Records for the exercise section start
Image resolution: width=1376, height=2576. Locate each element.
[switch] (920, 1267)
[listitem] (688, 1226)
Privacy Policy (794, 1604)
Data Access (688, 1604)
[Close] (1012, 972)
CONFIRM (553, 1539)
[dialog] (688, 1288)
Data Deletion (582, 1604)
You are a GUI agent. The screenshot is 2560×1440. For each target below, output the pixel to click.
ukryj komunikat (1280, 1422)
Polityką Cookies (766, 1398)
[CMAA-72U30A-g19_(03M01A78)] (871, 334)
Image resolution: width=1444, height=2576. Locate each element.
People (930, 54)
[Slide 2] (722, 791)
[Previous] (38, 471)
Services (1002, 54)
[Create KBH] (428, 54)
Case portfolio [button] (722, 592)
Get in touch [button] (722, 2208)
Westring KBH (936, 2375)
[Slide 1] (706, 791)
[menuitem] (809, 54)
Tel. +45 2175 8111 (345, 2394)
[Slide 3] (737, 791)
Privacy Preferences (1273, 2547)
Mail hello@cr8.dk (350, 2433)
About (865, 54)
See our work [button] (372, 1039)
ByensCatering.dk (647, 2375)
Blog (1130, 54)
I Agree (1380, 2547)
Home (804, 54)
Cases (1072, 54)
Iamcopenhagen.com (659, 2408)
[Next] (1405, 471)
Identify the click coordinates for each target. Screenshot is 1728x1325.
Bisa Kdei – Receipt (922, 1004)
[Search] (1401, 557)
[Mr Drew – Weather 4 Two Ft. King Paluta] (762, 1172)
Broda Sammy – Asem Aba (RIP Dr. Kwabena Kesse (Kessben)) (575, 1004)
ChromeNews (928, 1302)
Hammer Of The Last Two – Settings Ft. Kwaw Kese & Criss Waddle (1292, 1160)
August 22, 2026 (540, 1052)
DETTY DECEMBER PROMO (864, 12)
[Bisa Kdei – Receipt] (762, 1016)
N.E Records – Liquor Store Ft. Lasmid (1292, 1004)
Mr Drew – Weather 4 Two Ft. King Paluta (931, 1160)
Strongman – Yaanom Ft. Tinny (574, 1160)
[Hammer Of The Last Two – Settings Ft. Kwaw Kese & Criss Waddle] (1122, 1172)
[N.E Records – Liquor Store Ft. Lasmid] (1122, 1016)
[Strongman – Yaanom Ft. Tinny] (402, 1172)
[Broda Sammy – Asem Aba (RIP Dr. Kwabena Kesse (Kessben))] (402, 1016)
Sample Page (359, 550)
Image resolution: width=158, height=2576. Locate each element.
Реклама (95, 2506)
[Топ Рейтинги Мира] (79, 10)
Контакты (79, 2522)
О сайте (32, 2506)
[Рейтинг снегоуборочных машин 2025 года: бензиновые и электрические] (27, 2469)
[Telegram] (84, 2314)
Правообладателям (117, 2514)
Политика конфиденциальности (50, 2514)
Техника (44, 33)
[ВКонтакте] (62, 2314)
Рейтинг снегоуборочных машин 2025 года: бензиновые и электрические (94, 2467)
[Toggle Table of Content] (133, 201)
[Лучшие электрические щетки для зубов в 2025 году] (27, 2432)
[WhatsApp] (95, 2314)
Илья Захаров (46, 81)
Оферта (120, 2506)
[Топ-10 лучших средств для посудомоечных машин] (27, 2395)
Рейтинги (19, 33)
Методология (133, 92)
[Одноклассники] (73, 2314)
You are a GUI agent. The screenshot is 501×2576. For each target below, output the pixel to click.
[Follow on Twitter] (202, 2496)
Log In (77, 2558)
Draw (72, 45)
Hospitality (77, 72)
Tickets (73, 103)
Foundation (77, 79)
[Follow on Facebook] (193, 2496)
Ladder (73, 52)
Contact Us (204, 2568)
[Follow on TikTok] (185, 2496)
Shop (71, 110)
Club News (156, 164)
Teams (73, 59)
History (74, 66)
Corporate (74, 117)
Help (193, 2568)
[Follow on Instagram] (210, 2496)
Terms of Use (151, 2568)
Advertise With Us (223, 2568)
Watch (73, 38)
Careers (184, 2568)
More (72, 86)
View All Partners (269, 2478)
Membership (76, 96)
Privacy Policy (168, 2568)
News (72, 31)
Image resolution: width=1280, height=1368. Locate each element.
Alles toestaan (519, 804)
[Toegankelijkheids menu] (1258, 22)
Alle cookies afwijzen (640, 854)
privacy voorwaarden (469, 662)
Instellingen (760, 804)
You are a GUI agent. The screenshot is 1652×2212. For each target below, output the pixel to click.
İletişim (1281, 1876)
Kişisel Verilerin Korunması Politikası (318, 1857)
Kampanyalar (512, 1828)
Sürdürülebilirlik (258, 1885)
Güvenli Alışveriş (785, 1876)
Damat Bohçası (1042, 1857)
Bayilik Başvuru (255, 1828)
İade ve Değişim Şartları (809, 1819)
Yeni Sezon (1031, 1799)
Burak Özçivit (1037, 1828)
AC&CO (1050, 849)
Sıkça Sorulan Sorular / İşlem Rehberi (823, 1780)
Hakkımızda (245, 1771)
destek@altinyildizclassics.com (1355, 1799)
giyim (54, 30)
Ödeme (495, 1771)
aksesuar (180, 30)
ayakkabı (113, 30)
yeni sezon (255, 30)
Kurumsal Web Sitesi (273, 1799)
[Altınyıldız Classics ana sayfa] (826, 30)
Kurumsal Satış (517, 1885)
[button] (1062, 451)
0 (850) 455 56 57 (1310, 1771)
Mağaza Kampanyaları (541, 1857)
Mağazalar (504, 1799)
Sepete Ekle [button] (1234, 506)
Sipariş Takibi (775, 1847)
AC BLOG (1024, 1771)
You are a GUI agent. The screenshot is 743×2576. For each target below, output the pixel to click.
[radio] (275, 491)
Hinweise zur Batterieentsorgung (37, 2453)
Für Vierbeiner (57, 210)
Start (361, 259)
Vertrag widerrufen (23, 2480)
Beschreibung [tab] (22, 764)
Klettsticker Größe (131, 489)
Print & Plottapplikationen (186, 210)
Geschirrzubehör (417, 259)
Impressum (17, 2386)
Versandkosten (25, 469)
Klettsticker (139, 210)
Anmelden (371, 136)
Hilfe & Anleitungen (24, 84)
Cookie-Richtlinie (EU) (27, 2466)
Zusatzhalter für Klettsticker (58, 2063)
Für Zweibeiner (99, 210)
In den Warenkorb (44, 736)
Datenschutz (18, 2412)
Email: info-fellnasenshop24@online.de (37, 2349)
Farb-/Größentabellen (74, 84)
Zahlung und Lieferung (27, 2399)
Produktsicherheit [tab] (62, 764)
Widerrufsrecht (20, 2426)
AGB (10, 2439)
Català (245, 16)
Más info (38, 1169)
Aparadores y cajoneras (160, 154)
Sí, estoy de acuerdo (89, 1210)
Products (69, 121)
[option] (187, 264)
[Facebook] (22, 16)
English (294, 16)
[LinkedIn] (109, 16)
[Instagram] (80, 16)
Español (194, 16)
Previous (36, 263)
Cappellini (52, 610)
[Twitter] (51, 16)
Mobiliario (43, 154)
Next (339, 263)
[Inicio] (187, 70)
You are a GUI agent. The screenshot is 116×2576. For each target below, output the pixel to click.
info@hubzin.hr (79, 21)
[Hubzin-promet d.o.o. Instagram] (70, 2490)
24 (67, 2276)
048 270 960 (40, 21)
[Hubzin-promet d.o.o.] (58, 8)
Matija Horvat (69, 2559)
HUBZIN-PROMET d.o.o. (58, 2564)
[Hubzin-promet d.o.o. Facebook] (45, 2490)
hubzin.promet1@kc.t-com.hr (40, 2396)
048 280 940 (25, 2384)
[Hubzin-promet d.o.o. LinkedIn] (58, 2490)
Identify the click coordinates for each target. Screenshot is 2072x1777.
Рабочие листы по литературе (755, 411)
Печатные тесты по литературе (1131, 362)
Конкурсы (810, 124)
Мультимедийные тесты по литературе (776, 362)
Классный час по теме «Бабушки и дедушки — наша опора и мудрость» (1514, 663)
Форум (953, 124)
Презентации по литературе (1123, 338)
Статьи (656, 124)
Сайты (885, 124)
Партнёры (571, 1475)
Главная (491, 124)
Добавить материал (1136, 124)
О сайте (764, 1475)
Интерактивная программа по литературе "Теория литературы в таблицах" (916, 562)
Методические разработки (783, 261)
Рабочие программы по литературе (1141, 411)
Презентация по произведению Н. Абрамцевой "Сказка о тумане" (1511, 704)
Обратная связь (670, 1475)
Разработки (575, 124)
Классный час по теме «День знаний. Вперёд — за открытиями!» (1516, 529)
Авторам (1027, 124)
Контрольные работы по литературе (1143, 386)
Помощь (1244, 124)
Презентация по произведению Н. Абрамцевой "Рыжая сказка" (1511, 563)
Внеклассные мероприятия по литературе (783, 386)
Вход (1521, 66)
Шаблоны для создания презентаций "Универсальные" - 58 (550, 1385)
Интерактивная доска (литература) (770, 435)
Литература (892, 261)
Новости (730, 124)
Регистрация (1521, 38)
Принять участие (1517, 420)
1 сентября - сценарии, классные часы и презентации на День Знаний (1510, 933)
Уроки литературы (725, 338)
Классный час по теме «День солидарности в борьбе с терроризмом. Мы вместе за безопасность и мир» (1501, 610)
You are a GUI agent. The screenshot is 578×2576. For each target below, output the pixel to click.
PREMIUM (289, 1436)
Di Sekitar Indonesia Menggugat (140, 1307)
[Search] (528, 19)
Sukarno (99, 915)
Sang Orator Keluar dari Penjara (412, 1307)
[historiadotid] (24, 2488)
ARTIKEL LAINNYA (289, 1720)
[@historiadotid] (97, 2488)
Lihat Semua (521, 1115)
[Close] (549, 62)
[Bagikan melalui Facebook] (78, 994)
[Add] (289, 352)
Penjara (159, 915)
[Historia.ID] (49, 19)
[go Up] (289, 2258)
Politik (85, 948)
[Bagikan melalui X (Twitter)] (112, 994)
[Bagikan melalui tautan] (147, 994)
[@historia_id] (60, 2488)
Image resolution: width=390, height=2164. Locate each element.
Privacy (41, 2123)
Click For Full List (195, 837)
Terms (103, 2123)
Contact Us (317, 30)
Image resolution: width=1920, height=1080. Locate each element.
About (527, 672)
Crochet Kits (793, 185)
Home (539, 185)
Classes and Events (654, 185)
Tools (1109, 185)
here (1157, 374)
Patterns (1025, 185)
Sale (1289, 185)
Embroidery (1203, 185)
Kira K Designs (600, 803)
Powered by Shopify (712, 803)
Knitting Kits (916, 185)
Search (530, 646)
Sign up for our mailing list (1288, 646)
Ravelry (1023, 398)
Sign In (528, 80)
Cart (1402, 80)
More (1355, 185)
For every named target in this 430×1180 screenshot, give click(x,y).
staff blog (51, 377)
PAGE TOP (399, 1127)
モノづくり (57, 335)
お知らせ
Records for the exercise section end
- _Assignment_
Only those lines of the entries above that run from the line containing "English (294, 16)" to the line containing "info@hubzin.hr (79, 21)", both included, should be transcribed exactly.

- _Task solution_
English (294, 16)
[LinkedIn] (109, 16)
[Instagram] (80, 16)
Español (194, 16)
Previous (36, 263)
Cappellini (52, 610)
[Twitter] (51, 16)
Mobiliario (43, 154)
Next (339, 263)
[Inicio] (187, 70)
You are a GUI agent. The screenshot is 116×2576. For each target below, output the pixel to click.
info@hubzin.hr (79, 21)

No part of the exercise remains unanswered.